[MATERIAL SHOWN Boundary: Start]
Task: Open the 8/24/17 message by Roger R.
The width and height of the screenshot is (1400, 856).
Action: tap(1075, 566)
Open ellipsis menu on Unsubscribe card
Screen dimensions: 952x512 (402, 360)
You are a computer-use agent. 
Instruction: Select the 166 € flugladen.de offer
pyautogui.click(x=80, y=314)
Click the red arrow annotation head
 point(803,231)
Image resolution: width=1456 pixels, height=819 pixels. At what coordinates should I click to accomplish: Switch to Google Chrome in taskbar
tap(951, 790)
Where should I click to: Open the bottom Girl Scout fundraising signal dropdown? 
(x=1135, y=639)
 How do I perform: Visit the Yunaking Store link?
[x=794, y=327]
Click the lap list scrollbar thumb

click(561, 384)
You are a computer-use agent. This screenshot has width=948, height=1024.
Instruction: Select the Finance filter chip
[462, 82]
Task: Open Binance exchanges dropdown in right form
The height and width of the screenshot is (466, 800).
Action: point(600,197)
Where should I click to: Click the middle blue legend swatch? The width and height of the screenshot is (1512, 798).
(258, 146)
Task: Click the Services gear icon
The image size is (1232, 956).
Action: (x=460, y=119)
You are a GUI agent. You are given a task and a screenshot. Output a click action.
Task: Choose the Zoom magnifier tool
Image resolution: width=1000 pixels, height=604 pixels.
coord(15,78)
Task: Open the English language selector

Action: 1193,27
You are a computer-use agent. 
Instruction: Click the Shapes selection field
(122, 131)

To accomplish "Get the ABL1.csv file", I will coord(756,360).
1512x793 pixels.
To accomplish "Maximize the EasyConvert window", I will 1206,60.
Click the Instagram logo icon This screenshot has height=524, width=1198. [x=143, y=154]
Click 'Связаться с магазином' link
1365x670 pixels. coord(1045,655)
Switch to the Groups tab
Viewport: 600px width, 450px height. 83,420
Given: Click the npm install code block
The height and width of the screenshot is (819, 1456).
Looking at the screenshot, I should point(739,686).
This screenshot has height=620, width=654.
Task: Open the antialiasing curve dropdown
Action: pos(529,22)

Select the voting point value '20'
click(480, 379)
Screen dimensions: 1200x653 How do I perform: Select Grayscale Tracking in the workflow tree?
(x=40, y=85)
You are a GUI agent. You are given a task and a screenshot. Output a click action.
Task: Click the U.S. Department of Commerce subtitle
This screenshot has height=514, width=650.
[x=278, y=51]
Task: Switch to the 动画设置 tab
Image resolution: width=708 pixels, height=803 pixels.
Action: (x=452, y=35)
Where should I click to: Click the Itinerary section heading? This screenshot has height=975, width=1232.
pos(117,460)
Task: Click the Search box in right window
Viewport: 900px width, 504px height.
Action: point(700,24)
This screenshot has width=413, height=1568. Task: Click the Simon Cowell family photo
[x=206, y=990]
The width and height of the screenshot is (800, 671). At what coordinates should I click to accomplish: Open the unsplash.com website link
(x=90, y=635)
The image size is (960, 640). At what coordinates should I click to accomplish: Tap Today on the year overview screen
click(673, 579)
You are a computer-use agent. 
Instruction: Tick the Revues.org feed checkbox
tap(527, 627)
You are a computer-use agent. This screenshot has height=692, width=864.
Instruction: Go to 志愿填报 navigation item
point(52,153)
[MATERIAL SHOWN Boundary: End]
Could you output every record above exactly as written?

Task: Open the 8/24/17 message by Roger R.
The width and height of the screenshot is (1400, 856).
Action: tap(1075, 566)
Open ellipsis menu on Unsubscribe card
Screen dimensions: 952x512 (402, 360)
You are a computer-use agent. 
Instruction: Select the 166 € flugladen.de offer
pyautogui.click(x=80, y=314)
Click the red arrow annotation head
 point(803,231)
Image resolution: width=1456 pixels, height=819 pixels. At what coordinates should I click to accomplish: Switch to Google Chrome in taskbar
tap(951, 790)
Where should I click to: Open the bottom Girl Scout fundraising signal dropdown? 
(x=1135, y=639)
 How do I perform: Visit the Yunaking Store link?
[x=794, y=327]
Click the lap list scrollbar thumb

click(561, 384)
You are a computer-use agent. This screenshot has width=948, height=1024.
Instruction: Select the Finance filter chip
[462, 82]
Task: Open Binance exchanges dropdown in right form
The height and width of the screenshot is (466, 800).
Action: point(600,197)
Where should I click to: Click the middle blue legend swatch? The width and height of the screenshot is (1512, 798).
(258, 146)
Task: Click the Services gear icon
The image size is (1232, 956).
Action: (x=460, y=119)
You are a GUI agent. You are given a task and a screenshot. Output a click action.
Task: Choose the Zoom magnifier tool
Image resolution: width=1000 pixels, height=604 pixels.
coord(15,78)
Task: Open the English language selector

Action: 1193,27
You are a computer-use agent. 
Instruction: Click the Shapes selection field
(122, 131)

To accomplish "Get the ABL1.csv file", I will coord(756,360).
1512x793 pixels.
To accomplish "Maximize the EasyConvert window", I will 1206,60.
Click the Instagram logo icon This screenshot has height=524, width=1198. [x=143, y=154]
Click 'Связаться с магазином' link
1365x670 pixels. coord(1045,655)
Switch to the Groups tab
Viewport: 600px width, 450px height. 83,420
Given: Click the npm install code block
The height and width of the screenshot is (819, 1456).
Looking at the screenshot, I should point(739,686).
This screenshot has height=620, width=654.
Task: Open the antialiasing curve dropdown
Action: pos(529,22)

Select the voting point value '20'
click(480, 379)
Screen dimensions: 1200x653 How do I perform: Select Grayscale Tracking in the workflow tree?
(x=40, y=85)
You are a GUI agent. You are given a task and a screenshot. Output a click action.
Task: Click the U.S. Department of Commerce subtitle
This screenshot has height=514, width=650.
[x=278, y=51]
Task: Switch to the 动画设置 tab
Image resolution: width=708 pixels, height=803 pixels.
Action: (x=452, y=35)
Where should I click to: Click the Itinerary section heading? This screenshot has height=975, width=1232.
pos(117,460)
Task: Click the Search box in right window
Viewport: 900px width, 504px height.
Action: point(700,24)
This screenshot has width=413, height=1568. Task: Click the Simon Cowell family photo
[x=206, y=990]
The width and height of the screenshot is (800, 671). At what coordinates should I click to accomplish: Open the unsplash.com website link
(x=90, y=635)
The image size is (960, 640). At what coordinates should I click to accomplish: Tap Today on the year overview screen
click(673, 579)
You are a computer-use agent. 
Instruction: Tick the Revues.org feed checkbox
tap(527, 627)
You are a computer-use agent. This screenshot has height=692, width=864.
Instruction: Go to 志愿填报 navigation item
point(52,153)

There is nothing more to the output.